Издали послышался шум моторов и две чёрные точки стали медленно подниматься над горизонтом.

Начальник аэропорта оборчивается, щурится от солнца, пытаясь разглядеть говорящего: "Пять минут, товарищ Харламов".

— Может быть полетите позже, — в глазах Каминского зажглись насмешливые огоньки. — завтра тоже будут полёты.

По опущеной вниз лестнице карабкались вверх два подростка лет десяти: девочка и мальчик, а провожавшая их женщина шла навстречу нам и всё время оглядывалась на них.

"Блин, что же делать? Остаться на земле и добиваться отмены вылета? Ну, отменят этот вылет, сдадут меня в психушку, а затем продолжат свои эксперименты.

Полететь сейчас и попытаться поговорить с пилотами? С начальством — бесполезно, оно ни за что не отвечает и всегда ни при чём".

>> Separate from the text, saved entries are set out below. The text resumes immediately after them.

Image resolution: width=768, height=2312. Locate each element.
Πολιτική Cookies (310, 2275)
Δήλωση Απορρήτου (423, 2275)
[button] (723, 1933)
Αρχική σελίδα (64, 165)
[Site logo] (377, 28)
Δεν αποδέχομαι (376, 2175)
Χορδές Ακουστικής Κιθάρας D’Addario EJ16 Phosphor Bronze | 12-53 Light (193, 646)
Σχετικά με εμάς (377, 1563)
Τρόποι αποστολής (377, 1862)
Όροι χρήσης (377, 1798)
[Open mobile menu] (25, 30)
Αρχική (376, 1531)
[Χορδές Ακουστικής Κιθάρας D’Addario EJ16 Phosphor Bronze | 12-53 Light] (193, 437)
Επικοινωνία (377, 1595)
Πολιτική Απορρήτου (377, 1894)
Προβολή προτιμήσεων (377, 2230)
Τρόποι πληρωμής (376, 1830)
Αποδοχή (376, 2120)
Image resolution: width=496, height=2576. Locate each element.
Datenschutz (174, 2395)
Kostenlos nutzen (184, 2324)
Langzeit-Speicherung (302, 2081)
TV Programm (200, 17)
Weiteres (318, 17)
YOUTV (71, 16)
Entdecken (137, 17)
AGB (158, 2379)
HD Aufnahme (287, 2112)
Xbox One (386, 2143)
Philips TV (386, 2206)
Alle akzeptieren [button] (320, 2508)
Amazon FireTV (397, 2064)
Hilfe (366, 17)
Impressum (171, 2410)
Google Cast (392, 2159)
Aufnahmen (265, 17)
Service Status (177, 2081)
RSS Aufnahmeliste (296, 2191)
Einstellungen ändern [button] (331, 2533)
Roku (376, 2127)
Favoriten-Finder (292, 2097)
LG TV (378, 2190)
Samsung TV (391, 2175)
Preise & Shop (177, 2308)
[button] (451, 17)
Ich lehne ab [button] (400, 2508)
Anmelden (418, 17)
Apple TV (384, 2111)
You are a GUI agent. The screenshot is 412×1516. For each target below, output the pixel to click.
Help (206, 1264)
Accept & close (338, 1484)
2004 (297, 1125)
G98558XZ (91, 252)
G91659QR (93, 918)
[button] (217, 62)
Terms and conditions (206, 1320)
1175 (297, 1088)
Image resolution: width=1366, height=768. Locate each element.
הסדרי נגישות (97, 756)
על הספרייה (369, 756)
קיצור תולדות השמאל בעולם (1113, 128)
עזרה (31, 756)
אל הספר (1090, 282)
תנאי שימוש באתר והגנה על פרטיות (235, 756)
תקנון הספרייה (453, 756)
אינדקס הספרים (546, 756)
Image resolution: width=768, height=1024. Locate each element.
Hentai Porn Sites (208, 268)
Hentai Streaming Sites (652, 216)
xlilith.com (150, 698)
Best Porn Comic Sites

Бросаюсь бегом к самолёту и легко взлетаю наверх по крутым ступеням почти не держась за поручни. Стоящий сбоку от входа авиамеханик начинает крутить лебёдку подъёмного механизма трапа. Аэродромные авиамеханики, стоя в кузовах двух автомобилей начинают пневматическую раскрутку винтов. Наконец-то трап зафиксиван, входной люк в полу закрыт и стало тише. Прошу молодую улыбчивую бортпроводницу, появившуюся из пассажирского салона в хвосте самолёта, проводить меня к лётчикам. Та призывно машет, следуй, мол, за мной, шум от работавших рядом в крыльях двигателей, всё-таки, не располагает к разговорам. Высокий потолок в проходе позволяет идти свободно, не пригибаясь. Проходим радиорубку, массивная радиостанция соседствует со шкафом портативной АТС, привинченной к переборке отсека через пружинные амортизаторы, попадаем в пассажирское купе на восемь мест, занятых серьёзными мужчинами в костюмах. Дальше двустворчатая металическая дверь в кабину пилотов, открытая сейчас, а за ней виден ещё один пассажирский салон, в конце которого, в самом носу самолёта, место штурмана. В дверной проём сквозь лобовое стекло виднеется кусочек синего неба, а по бокам на возвышении — кресла лётчиков.

— Товарищ Журов, — кричит моя проводница запрокинув голову назад.

Небо заслоняет голова лётчика.

— Товарищ Журов, моя фамилия Чаганов, — перехватываю инициативу. — разрешите к вам в кабину?

Лётчик окидывает меня оценивающим взглядом.

— Ну, давай, заходи, коль не трус.

Захожу в кабину пилотов и оглядываюсь не находя сиденье для себя, их только два: для пилотов. Засмеявшись, второй пилот достаёт из-за своего кресла кусок широкой толстой доски и кладёт её поперёк прохода, закрывает дверь на засов. Получается что-то вроде сиденья с дверью в качестве спинки. В довершение получаю настоящий кожаный лётный шлем, предел моих детских мечтаний.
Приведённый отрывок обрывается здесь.